■ TASK REQUIREMENTS: The reply to the records below should contain exactly the lines from the line with "Task: Click the RCS (dBsm) data line" through the line with "The width and", and nothing besides.
Start of RECORD EXTRACTS
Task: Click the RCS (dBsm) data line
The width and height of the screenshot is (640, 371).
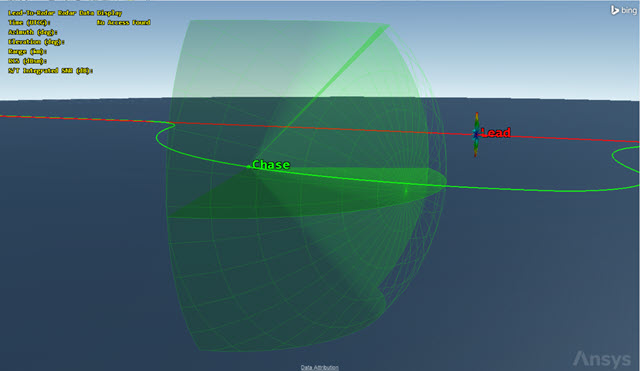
End of RECORD EXTRACTS
Start of RECORD EXTRACTS
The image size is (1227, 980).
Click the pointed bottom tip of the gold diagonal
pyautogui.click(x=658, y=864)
End of RECORD EXTRACTS
■ WORKED SOLUTION:
Task: Click the RCS (dBsm) data line
The width and height of the screenshot is (640, 371).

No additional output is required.